Napoleon Bonaparte once said, "Nothing has been simpler than my elevation... It is owing to the peculiarities of the time." Coming to power at a time of instability and disorder in France immediately following the French Revolution, Napoleon quickly established himself as the political leader and military power behind France. Easily and efficiently overthrowing the poorly managed Directory, Napoleon established a three man governing body referred to as the Consulate. Naming himself Consul for Life in 1802, and crowning himself emperor in 1804, Napoleon made it clear that is was a time of dramatic change in France. Although establishing himself as an absolute ruler, Napoleon did it all with the support of the people, through the use of a plebiscite.
Obviously a man that held immense power, Napoleon has been credited with many great successes. To the people of France, Napoleon was a savior, a man who could, despite being an autocrat, implement the ideals of the French Revolution. Establishing order, giving the French people a sense of security, and running his government smoothly became Napoleon's priorities. Through a variety of reforms including, centralizing the government, establishing public education, instituting religious tolerance specifically signing the Concordat of 1801, and stimulating the economy, Napoleon won the support of French people across the classes, including the peasantry who in years previous had suffered greatly under absolute rulers.

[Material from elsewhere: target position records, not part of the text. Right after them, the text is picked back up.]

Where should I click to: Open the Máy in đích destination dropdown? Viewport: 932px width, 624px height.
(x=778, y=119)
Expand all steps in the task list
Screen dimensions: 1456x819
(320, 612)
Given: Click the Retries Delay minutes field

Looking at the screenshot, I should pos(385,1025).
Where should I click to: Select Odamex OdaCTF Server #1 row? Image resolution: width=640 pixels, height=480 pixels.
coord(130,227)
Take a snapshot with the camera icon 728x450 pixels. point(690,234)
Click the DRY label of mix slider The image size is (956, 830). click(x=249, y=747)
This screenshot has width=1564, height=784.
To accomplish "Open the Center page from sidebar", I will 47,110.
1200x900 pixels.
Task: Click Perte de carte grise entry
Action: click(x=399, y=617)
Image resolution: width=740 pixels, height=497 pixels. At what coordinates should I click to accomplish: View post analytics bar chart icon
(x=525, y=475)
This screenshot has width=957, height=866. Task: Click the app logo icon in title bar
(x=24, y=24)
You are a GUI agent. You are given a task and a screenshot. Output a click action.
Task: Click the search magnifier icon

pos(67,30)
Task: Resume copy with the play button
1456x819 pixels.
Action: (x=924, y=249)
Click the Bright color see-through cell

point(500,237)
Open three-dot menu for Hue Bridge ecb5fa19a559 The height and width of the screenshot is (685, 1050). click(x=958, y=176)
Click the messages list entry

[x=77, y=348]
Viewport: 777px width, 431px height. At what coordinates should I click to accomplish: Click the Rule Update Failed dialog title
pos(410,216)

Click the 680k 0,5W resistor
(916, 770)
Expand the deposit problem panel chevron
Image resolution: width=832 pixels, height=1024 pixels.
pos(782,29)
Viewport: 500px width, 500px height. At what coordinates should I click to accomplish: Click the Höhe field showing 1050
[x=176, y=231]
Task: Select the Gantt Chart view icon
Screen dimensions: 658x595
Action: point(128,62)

One of Napoleon's most lasting reforms was his installment of the Napoleonic Code, a set of laws that reflected the idea of equality so evidently banner ed throughout the French Revolution. Napoleon was able to capture the attention of the French people through every facet except absolutism. Although Napoleon can most definitely be considered a monarch he was not a despot. With all the power of an absolute monarch Napoleon was undoubtedly an autocrat, however, with the support of the French people and the ideals of the French Revolution as a guide, Napoleon brought France to great heights.